Here's What Happened in the Lead Up to Trump Cancelling the Summit With North Korea

Posted: May 24, 2018 4:10 PM
Here's What Happened in the Lead Up to Trump Cancelling the Summit With North Korea

On Thursday morning President Trump announced he cancelled the upcoming Singapore summit with North Korean Dictator Kim Jong Un. He sent a letter directly to Un, saying "based on the tremendous anger open hostility displayed in your most recent statement, I feel it is inappropriate, at this time, to have this long-planned meeting."

At the White House, President Trump further explained his decision and said the U.S. military is standing by if necessary. 

"If and when Kim Jong Un chooses to engage in constructive dialogue and actions, I am waiting. In the meantime, our very strong sanctions, by far the strongest sanctions ever imposed, and maximum pressure campaign will continue as it has been continuing," Trump said.

According to a senior White House official, here's the timeline of what went down in recent months and days leading up to the president's decision:

On March 8, 2018 a South Korean delegation traveled to the White House to request President Trump meet with North Korea's Kim Jong Un. During that time period and in the weeks following, North Korea agreed to denuclearization and understood joint military exercises between the United States and South Korea would continue. President Trump accepted the invitation to meet.

"The North side clearly affirmed its commitment to the denuclearization of the Korean Peninsula and said it would have no reason to possess nuclear weapons should the safety of its regime be guaranteed and military threats against North Korea removed," South Korean National Security Adviser Chung Eui-yong said from the White House at the time.

Last week the North Koreans issued a major objection to legal military exercises between the U.S. and South Korea. They also refused to denuclearize in a complete and verifiable way. This marked two broken agreements/promises. In recent days, the North Koreans went dark on White House officials already in Singapore working out the logistics of the summit. 

"The summit was halted because we couldn't get them [North Korea] to pick up the phone.

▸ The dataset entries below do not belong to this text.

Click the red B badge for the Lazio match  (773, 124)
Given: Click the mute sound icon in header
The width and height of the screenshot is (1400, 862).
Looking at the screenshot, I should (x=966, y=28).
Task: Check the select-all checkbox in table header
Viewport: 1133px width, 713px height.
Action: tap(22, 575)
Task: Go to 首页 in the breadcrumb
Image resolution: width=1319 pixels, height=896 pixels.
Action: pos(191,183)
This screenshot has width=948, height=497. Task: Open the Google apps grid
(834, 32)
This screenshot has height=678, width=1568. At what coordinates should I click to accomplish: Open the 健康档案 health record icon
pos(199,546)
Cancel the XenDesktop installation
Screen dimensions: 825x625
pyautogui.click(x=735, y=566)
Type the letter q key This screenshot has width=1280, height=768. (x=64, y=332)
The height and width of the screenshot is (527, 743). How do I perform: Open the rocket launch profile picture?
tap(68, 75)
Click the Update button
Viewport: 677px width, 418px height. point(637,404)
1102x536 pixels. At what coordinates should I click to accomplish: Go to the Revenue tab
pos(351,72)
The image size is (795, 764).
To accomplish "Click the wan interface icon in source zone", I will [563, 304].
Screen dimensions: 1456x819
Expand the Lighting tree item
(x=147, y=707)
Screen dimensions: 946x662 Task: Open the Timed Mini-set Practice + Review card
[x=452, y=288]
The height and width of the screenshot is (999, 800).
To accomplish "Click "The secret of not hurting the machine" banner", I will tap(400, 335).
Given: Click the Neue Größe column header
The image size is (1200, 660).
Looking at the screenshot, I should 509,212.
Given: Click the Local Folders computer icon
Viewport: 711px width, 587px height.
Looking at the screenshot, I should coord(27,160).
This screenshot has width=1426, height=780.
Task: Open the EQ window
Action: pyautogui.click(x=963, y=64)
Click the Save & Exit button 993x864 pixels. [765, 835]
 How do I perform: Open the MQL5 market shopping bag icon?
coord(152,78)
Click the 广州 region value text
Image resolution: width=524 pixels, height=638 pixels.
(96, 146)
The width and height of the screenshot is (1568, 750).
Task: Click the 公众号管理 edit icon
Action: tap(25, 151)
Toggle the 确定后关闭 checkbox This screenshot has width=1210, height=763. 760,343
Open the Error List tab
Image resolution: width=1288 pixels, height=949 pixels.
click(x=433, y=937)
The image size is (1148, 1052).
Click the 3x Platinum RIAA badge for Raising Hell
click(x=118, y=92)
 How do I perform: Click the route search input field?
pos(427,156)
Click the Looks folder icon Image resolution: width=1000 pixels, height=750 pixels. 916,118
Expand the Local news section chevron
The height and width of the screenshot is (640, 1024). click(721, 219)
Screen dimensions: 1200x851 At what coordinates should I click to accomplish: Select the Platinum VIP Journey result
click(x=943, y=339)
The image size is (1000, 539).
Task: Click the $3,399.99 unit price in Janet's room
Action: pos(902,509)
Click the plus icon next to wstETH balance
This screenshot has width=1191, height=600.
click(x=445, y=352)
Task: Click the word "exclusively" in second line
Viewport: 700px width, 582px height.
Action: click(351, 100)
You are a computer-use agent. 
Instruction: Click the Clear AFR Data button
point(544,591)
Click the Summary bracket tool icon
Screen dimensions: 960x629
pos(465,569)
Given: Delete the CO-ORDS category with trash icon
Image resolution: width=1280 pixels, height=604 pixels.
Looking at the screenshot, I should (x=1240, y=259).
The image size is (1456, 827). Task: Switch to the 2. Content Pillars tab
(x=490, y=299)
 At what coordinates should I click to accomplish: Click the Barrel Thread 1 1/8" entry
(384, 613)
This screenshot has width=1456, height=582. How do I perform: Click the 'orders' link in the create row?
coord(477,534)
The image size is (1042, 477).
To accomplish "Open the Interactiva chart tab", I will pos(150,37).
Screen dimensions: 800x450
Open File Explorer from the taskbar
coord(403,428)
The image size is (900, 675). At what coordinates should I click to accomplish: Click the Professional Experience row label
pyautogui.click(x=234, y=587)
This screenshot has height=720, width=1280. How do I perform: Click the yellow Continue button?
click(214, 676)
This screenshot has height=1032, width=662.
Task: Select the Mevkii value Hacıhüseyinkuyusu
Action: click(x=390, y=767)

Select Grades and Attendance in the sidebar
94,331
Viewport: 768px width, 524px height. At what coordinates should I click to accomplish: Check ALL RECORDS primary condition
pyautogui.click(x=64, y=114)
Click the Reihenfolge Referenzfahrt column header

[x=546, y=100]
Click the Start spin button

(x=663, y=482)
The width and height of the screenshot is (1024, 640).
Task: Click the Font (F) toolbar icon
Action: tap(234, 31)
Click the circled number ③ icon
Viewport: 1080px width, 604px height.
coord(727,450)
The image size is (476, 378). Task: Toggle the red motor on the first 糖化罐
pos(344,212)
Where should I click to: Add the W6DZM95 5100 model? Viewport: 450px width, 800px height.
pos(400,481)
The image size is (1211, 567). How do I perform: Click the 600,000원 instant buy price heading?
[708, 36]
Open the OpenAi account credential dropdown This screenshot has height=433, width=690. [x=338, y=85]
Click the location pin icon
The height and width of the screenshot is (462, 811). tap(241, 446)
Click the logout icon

There was radio silence," a senior official said.

Seretary of State Mike Pompeo backed this up during testimony on Capitol Hill Thursday morning.

Yesterday, North Korea issued a statement threatening the United States with nuclear war and called Vice President Mike Pence a "dummy." 

"Whether the US will meet us at a meeting room or encounter us at nuclear-to-nuclear showdown is entirely dependent upon the decision and behavior of the United States," North Korean Vice Minister Choe Son Hui said.

The North Koreans again threatening the U.S. with nuclear war was a final straw and showed a "profound lack of good faith." 

After "sleeping on it," President Trump gathered his national security team together Thursday morning, which included National Security Advisor John Bolton and Vice President Mike Pence, and made the final decision to write Kim Jong Un the letter cancelling the summit. He dictated every word himself. 

President Trump wants to see the North Korea problem resolved in order to keep the American people safe. 

"President Trump is willing to pursue diplomacy as far as it can possibly be pursued," a senior White House official said Thursday afternoon.

North Korea has not issued a response to the cancellation.

This post has been updated with additional information.